YOUR OBJECTIVE: Find the lines of the listing that contain the string "magnifier", and return them.

DATA TO PROCESS:
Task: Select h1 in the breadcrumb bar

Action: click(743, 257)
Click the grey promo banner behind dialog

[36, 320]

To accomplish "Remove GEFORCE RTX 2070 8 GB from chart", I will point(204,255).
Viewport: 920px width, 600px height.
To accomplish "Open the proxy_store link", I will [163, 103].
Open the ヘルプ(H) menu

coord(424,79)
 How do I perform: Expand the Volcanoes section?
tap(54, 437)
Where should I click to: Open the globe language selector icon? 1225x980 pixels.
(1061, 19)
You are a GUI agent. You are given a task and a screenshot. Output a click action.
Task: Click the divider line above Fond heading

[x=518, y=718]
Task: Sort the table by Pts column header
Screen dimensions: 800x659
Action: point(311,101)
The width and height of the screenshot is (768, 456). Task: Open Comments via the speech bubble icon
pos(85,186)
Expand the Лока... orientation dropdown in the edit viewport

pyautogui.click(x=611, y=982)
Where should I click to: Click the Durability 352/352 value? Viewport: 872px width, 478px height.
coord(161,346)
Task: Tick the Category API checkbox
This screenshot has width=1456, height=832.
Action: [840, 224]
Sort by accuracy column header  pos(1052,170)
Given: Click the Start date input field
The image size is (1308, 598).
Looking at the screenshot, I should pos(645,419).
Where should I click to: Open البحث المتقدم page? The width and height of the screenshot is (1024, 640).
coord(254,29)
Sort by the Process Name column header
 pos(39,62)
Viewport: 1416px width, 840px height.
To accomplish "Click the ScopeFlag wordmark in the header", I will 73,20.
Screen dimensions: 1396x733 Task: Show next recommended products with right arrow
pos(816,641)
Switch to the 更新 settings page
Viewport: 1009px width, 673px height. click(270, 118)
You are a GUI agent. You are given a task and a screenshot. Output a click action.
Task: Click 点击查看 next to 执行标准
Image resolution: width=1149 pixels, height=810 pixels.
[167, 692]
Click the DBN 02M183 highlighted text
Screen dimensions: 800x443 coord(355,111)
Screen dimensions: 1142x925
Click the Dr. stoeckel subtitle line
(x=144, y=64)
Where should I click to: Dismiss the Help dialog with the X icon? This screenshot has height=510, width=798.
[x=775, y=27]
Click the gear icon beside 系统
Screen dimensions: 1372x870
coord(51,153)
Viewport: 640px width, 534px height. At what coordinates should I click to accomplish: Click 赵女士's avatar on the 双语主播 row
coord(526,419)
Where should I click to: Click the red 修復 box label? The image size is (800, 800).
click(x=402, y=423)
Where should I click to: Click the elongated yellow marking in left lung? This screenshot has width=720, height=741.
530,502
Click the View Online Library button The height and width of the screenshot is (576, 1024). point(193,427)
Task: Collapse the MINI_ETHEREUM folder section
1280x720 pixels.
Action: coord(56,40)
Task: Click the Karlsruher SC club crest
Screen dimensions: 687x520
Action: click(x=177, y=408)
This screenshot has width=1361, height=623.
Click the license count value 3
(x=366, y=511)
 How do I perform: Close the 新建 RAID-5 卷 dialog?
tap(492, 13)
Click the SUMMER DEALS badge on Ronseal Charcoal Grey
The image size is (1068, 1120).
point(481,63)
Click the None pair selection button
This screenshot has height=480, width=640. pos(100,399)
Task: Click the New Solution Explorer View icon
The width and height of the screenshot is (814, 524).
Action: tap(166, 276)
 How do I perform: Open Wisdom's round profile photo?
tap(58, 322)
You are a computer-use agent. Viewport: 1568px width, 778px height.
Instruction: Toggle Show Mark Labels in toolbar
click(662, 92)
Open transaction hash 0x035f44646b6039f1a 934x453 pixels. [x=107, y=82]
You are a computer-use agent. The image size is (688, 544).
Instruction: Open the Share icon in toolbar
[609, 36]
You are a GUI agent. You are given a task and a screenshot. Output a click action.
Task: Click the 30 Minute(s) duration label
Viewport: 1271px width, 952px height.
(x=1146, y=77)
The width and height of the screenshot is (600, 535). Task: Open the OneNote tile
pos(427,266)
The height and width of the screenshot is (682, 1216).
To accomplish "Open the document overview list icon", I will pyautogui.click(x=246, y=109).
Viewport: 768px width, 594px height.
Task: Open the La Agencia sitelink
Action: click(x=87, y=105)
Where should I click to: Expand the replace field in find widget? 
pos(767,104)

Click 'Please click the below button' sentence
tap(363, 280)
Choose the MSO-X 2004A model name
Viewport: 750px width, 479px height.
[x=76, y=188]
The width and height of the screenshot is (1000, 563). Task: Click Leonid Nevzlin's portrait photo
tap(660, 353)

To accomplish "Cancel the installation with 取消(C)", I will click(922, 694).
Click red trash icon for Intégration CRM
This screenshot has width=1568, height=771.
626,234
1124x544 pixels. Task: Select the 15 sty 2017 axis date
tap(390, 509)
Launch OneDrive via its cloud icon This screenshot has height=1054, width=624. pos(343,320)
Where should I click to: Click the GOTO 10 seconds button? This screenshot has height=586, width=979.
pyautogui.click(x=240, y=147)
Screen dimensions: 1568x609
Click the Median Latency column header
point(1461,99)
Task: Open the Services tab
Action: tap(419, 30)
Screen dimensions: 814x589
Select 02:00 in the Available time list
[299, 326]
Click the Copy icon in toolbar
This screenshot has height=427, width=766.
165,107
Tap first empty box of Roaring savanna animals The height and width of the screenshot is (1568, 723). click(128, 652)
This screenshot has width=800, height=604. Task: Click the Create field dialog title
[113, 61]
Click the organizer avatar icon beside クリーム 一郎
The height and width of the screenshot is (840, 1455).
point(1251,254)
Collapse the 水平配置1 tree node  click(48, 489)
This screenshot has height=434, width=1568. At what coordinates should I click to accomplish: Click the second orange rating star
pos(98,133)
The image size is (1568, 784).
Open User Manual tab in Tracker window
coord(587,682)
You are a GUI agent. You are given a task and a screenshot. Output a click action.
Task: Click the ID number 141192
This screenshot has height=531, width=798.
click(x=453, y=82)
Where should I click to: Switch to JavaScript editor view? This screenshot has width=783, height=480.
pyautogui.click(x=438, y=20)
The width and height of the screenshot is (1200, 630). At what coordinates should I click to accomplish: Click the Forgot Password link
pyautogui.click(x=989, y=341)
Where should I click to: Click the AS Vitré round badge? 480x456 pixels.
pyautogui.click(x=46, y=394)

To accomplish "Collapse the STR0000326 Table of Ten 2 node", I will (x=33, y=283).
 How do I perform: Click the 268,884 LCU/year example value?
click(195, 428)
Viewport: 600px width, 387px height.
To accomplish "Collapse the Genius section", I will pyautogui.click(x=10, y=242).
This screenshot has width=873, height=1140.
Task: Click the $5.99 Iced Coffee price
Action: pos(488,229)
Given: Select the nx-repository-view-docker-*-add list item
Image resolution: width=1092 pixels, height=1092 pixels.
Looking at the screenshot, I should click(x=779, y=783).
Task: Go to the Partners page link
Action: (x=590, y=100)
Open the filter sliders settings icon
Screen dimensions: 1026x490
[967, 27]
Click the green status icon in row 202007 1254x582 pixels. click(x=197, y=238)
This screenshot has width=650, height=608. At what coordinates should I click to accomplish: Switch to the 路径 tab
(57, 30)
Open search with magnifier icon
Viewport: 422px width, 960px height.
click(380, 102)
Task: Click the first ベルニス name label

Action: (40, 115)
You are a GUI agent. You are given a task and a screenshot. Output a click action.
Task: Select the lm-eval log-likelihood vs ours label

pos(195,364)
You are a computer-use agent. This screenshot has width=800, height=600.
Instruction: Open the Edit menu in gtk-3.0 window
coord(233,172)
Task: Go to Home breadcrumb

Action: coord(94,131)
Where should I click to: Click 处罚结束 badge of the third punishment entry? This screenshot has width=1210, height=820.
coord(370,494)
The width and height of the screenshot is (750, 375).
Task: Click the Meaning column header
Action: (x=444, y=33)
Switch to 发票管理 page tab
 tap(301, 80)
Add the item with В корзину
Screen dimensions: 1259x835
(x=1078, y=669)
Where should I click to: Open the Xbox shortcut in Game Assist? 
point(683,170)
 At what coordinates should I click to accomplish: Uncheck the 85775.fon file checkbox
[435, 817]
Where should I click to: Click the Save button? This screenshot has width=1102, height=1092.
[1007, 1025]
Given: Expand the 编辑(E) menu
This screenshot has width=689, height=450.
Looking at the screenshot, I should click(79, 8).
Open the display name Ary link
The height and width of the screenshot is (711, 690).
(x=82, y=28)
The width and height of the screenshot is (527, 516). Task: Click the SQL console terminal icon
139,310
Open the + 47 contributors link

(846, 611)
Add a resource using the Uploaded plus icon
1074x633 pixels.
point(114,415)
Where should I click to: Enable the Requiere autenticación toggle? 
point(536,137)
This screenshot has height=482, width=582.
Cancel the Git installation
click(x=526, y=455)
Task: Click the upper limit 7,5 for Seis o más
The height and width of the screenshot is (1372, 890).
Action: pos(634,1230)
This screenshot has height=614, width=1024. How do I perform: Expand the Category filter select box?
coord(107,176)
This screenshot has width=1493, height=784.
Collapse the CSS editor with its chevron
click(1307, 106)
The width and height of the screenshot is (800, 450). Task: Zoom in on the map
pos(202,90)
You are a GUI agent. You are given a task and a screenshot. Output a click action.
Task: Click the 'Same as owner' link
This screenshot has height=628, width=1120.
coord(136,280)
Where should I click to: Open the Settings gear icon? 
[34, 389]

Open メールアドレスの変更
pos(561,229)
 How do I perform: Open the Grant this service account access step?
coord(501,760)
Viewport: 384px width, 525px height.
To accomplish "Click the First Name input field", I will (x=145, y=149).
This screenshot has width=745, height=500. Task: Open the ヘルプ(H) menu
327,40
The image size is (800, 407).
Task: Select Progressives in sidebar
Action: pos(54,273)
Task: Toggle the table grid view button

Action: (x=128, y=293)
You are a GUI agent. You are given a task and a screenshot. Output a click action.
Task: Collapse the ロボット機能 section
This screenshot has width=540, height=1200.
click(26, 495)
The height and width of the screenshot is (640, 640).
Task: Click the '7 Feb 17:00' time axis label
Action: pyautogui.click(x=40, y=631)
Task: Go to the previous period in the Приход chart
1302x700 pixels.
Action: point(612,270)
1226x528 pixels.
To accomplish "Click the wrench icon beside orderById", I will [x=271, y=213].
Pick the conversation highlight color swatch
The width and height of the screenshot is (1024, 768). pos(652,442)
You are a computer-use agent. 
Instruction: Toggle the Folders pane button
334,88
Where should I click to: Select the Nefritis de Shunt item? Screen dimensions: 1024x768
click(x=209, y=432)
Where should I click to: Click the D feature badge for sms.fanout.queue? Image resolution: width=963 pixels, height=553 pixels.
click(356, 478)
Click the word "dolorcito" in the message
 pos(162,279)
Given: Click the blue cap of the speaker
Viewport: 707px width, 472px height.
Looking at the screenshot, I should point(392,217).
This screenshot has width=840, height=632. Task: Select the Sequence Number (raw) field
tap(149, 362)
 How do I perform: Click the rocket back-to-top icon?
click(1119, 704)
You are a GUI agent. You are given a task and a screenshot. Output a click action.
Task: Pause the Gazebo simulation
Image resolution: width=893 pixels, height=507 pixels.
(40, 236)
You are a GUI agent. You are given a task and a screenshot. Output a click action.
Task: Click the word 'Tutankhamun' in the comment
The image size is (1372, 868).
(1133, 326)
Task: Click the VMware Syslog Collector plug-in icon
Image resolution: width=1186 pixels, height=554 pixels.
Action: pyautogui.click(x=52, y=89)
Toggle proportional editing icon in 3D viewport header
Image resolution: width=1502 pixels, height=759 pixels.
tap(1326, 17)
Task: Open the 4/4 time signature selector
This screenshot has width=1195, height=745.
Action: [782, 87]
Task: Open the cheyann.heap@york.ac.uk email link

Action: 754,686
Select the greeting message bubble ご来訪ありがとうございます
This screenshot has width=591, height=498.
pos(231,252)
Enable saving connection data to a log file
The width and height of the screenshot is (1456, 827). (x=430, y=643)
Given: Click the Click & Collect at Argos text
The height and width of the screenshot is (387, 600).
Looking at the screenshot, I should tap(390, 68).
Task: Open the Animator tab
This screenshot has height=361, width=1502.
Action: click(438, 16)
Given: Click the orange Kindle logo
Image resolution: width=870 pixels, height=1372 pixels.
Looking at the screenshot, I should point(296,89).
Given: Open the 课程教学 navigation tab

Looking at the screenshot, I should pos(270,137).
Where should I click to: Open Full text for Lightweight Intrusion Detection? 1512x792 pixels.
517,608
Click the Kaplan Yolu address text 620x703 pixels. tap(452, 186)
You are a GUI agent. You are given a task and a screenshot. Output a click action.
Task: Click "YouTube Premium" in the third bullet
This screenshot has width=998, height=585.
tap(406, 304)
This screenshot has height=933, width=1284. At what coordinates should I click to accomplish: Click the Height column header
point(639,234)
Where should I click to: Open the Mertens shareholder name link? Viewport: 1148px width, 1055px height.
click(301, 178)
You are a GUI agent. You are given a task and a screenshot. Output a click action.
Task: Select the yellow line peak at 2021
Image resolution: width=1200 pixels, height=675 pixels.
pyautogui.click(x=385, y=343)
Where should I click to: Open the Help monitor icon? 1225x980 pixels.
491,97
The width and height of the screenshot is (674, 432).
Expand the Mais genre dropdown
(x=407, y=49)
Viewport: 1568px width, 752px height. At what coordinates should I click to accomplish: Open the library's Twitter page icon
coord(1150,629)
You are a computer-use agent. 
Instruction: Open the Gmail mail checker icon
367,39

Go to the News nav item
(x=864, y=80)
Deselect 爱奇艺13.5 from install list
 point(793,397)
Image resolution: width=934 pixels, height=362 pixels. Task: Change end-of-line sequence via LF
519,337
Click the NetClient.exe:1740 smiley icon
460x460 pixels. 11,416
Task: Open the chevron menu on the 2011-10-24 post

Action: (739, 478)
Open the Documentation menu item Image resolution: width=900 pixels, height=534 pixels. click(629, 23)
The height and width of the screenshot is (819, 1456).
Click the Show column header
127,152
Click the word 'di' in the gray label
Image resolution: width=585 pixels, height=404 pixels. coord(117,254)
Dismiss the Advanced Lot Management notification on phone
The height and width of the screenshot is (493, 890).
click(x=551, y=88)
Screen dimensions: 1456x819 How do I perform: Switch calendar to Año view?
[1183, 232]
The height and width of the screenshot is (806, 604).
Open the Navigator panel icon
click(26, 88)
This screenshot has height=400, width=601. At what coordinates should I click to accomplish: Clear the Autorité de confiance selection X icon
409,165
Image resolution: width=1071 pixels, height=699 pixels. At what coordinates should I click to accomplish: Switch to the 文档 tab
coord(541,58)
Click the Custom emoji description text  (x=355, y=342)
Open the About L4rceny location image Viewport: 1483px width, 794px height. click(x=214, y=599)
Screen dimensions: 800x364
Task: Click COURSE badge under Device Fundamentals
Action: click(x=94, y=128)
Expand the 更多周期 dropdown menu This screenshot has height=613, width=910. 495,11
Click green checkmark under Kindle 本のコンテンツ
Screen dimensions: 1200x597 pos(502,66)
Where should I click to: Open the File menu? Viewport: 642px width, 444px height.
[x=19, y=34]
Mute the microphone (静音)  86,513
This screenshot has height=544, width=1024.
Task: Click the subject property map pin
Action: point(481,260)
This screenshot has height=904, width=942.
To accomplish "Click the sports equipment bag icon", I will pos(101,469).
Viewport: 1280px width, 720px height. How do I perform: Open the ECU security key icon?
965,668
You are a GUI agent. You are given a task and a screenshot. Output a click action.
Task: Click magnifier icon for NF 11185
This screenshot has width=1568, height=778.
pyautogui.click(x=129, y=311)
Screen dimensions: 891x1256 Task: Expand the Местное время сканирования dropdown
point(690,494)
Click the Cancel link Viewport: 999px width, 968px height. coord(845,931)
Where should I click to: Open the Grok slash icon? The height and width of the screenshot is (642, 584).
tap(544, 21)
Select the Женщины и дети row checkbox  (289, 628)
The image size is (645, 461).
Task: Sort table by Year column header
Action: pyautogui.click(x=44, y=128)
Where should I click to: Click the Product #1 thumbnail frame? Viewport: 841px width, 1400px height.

YOUR SOLUTION:
Open search with magnifier icon
Task: Click magnifier icon for NF 11185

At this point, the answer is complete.